Willis Eschenbach January 11, 12:01 am
Willis, as to your first point:

Thanks, Bob. The application of S-B is not “nonsense”. It gives us a theoretical upper limit to the temperature of the planet. We know that if the planet’s average temperature exceeds that value, it is emitting more than it is radiating. This is useful information, because it helps us identify impossible claims.

Perhaps my use of the word “nonsense” was not the best, but what I meant was that to apply S-B over a supposed average temperature of an airless sphere based on average insolation spread over that sphere does not give a sensible result.
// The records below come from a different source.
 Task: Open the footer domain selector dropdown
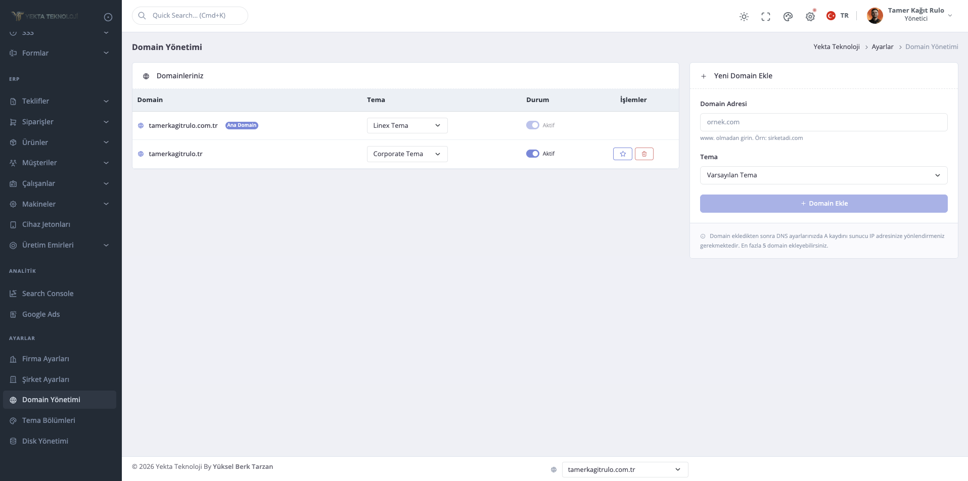(x=624, y=469)
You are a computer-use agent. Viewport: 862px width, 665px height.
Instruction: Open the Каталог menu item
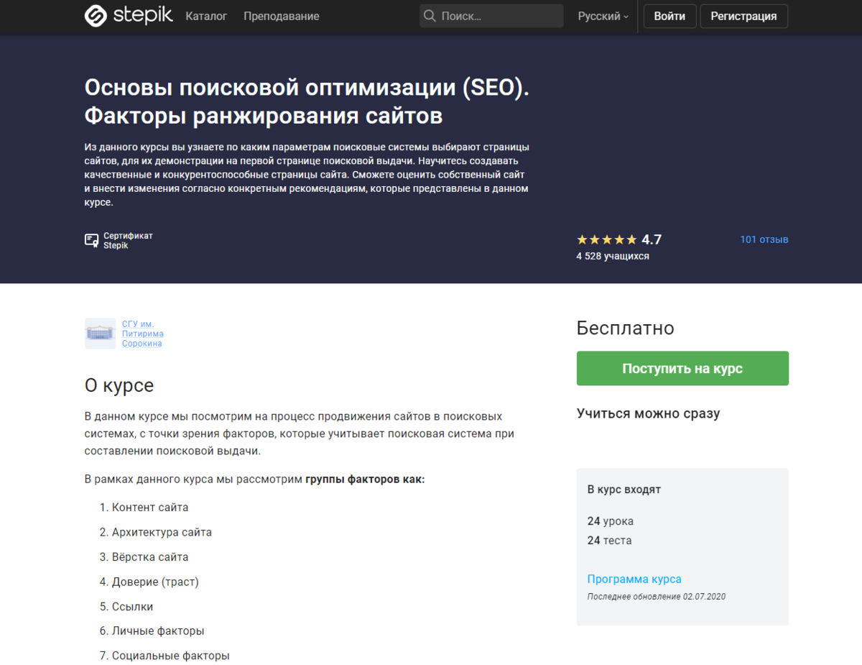click(206, 16)
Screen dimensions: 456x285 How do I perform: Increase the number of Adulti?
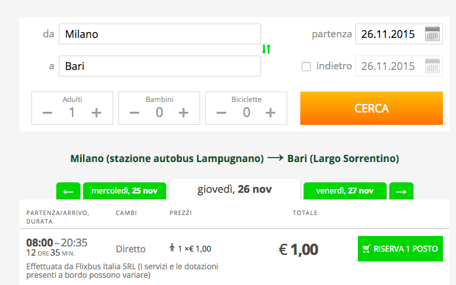[x=96, y=112]
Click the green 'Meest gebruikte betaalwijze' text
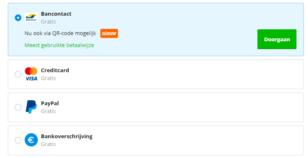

The energy emission (cooling) under the solar-noon hotspot is very much greater than elsewhere, per T^4, and on the dark side, the rate of cooling drops exponentially to a very much lower level.
Averaging temperature within an opaquish atmosphere like Earth may be “good enough” without worrying about T^4, but definitely NOT in an airless situation. Furthermore, if I understand your figure correctly, it shows for a single point on the surface, the longitudinal variation in surface T over several lunar days. However, the latitudinal T variation between those terminations MUST surely be significantly greater because of the greater time spent in darkness or close to darkness!
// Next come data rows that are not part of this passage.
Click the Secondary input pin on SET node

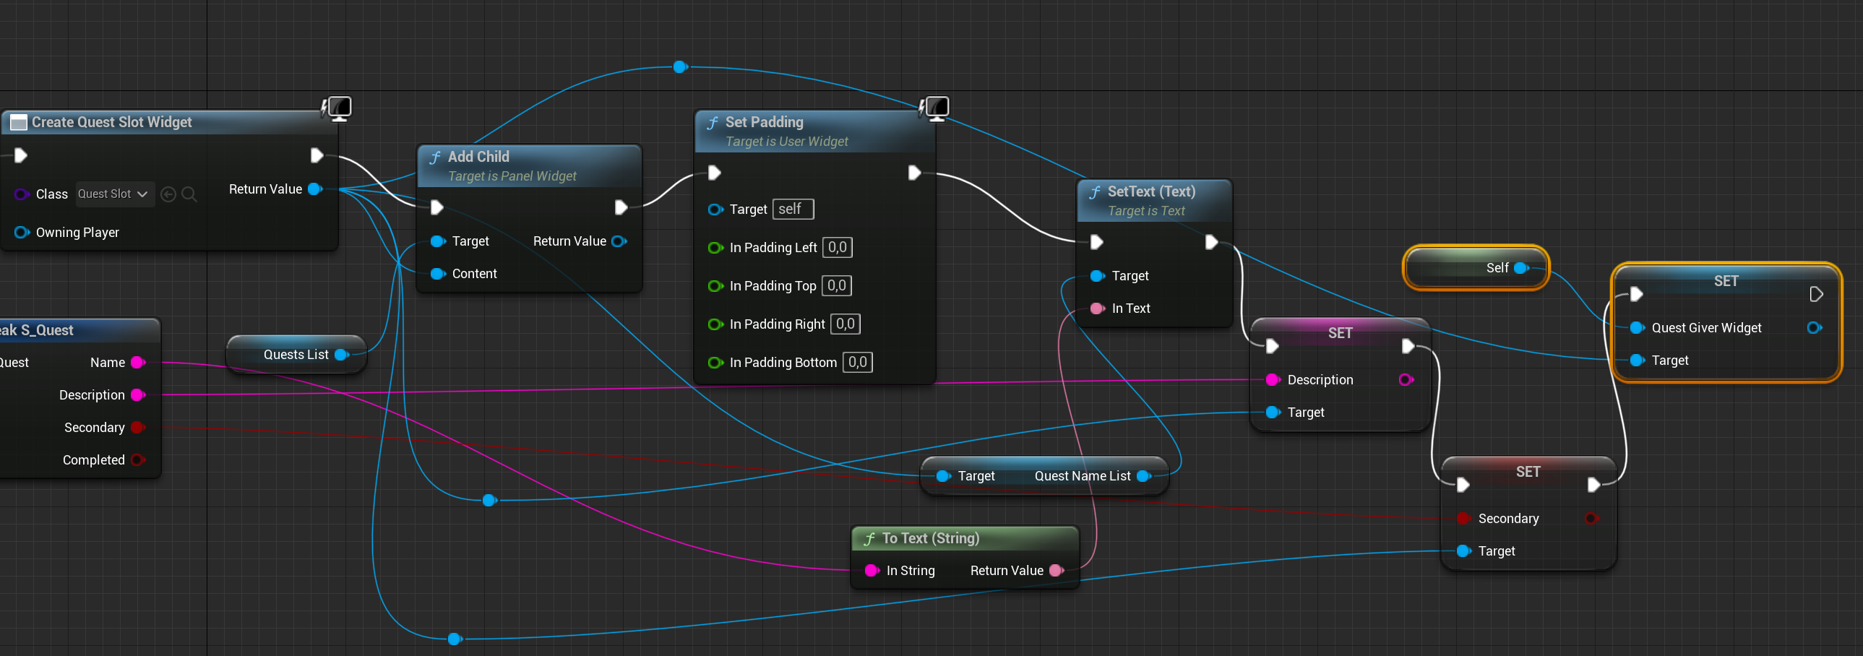(1463, 519)
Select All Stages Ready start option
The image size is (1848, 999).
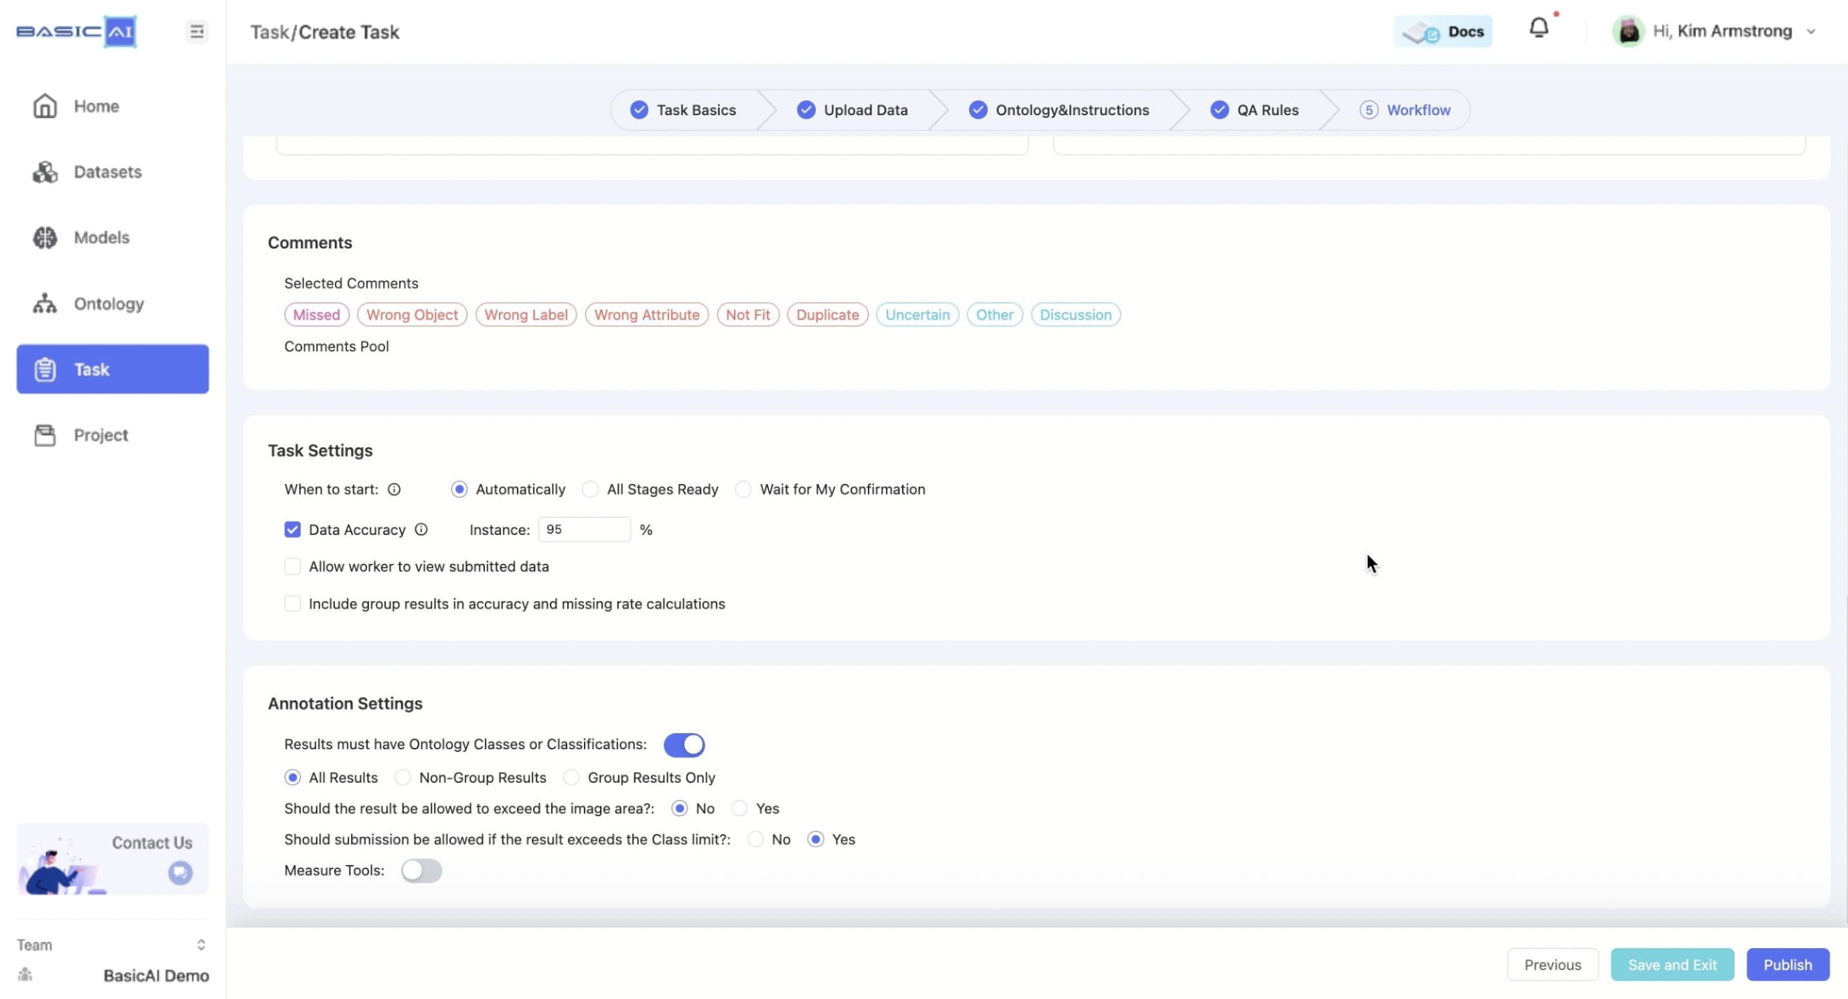[x=589, y=488]
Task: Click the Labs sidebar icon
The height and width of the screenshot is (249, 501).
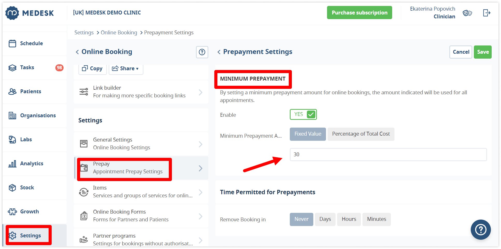Action: click(12, 139)
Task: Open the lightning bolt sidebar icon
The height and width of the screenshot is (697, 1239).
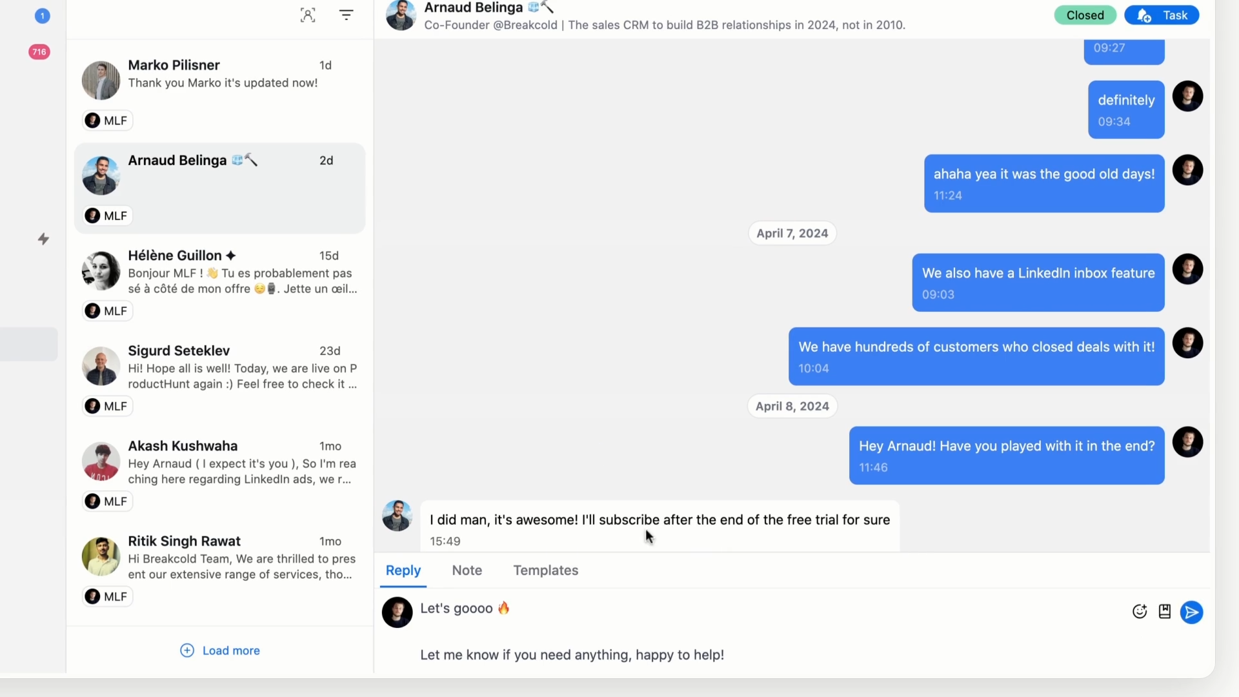Action: pos(43,239)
As to your third point, (I’ll come back to the second):

[1] You are talking about a main difference between the earth and the moon, which is that the moon rotates slowly enough that there is little thermal lag in the system. [2] I just took a years worth of data for the nearest weather station to me (Santa Rosa, CA). Peak insolation, of course, is at noon. Peak temperature is at about 2:45 PM. So that’s the lag between the peaks here. Not sure if that helps.
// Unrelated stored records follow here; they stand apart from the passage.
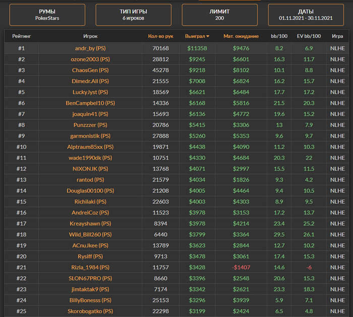Open Skorobogatko (PS) player profile

pos(90,311)
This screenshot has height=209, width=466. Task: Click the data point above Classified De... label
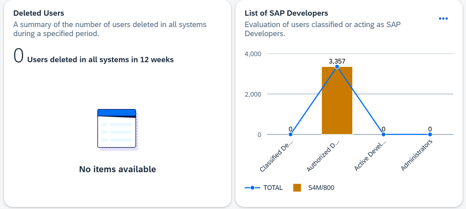pos(290,134)
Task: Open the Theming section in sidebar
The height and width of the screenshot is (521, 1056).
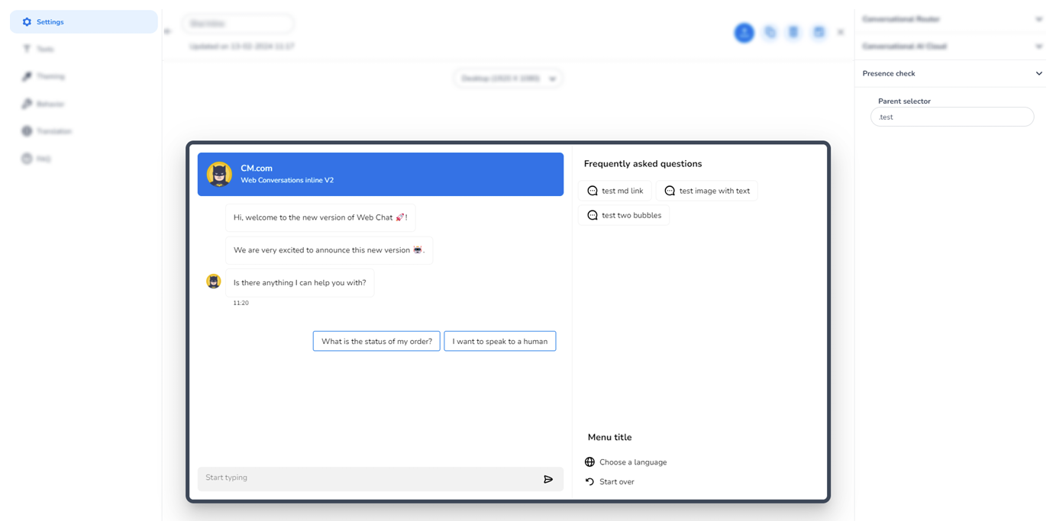Action: [50, 76]
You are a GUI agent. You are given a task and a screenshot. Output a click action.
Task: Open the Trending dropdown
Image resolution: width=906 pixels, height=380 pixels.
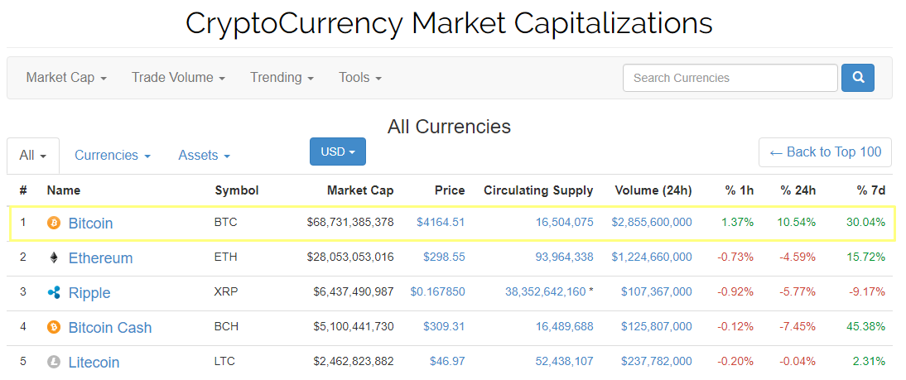(282, 78)
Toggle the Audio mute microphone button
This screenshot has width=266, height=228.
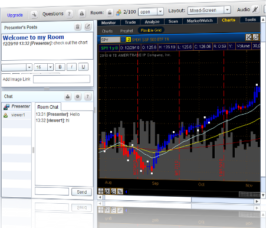click(x=255, y=9)
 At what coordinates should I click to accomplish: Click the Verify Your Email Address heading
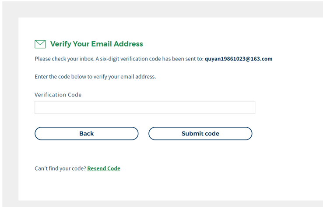click(96, 44)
[1] I’ve had a quick read of your source paper referenced in your figure in your article, and note that everything back in 1972 was rather tentative, for example, quote: ”One possible explanation of the poor data was that these heat flow experiments were considered as trial runs for the “real” experiments that were scheduled for the Apollo 18 mission and beyond”.. What strikes me is that I think there must be something rather strange and unexpected in the thermal properties of the lunar regolith, according to that early data.
[2] Thanks muchly for your Santa Rosa data of a lag of ~2.75 Hrs to peak air T. (I guess in a generally cloud free sky). It gives me a good feeling for my intuition that the surface T on an Earth with no atmosphere would stabilize in less than 2 hours. That’s putting aside the puzzling lunar regolith affected data. (or might that puzzle be a human intuitive smoothing of the data?).
BTW, CASUALLY, when you say noon, is that real noon or what we do in Oz, where we add an hour for summer time. (non importante)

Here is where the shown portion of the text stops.